**Exercise directions:** Pull out every line in the entries below that contains the string "size", matching case exactly.

**Exercise inputs:**

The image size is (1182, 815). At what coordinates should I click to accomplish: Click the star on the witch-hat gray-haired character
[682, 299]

---

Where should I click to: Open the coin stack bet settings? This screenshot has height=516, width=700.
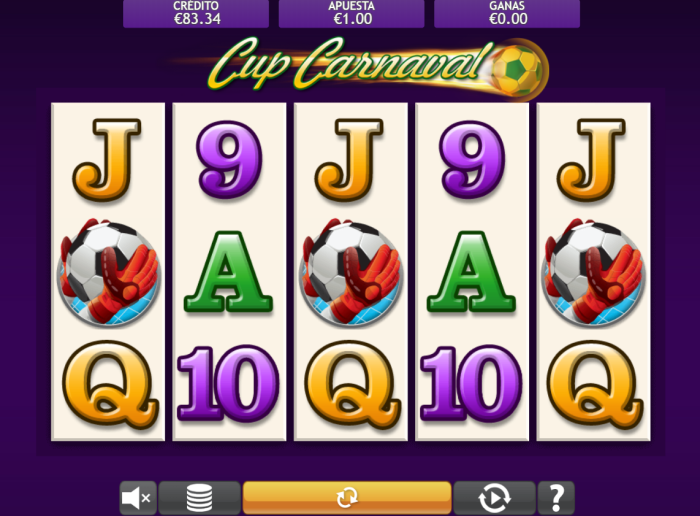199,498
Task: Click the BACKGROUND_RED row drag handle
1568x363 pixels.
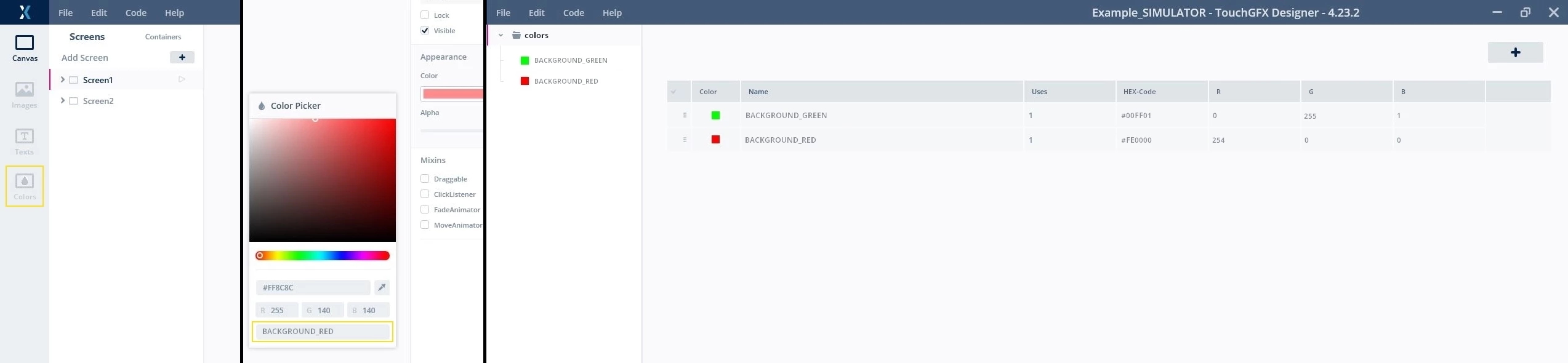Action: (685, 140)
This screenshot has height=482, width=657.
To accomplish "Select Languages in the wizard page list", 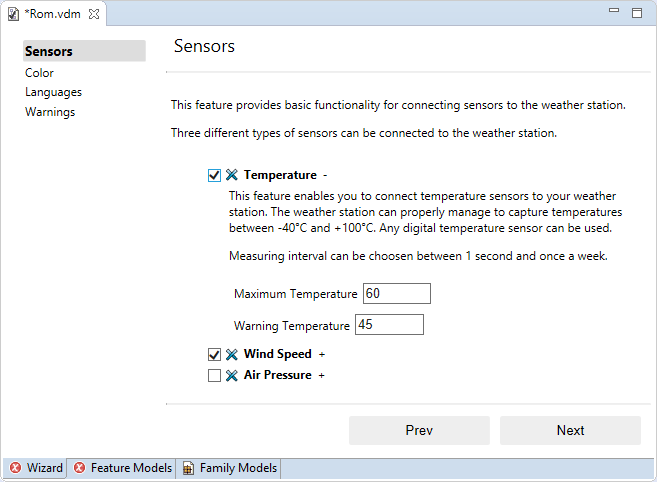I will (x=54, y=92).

==

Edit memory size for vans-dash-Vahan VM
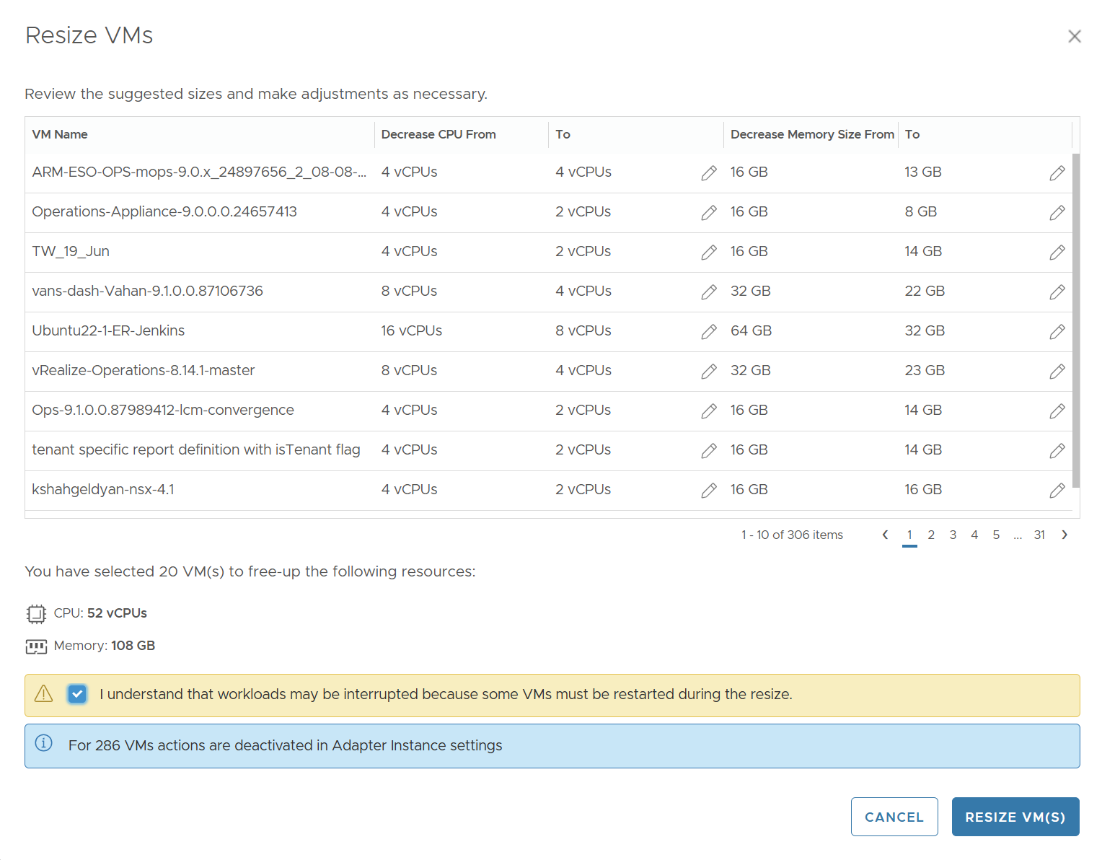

**Answer to this task:**
The image size is (1182, 815). At what coordinates should I click to accomplish: Click the star on the witch-hat gray-haired character
Edit memory size for vans-dash-Vahan VM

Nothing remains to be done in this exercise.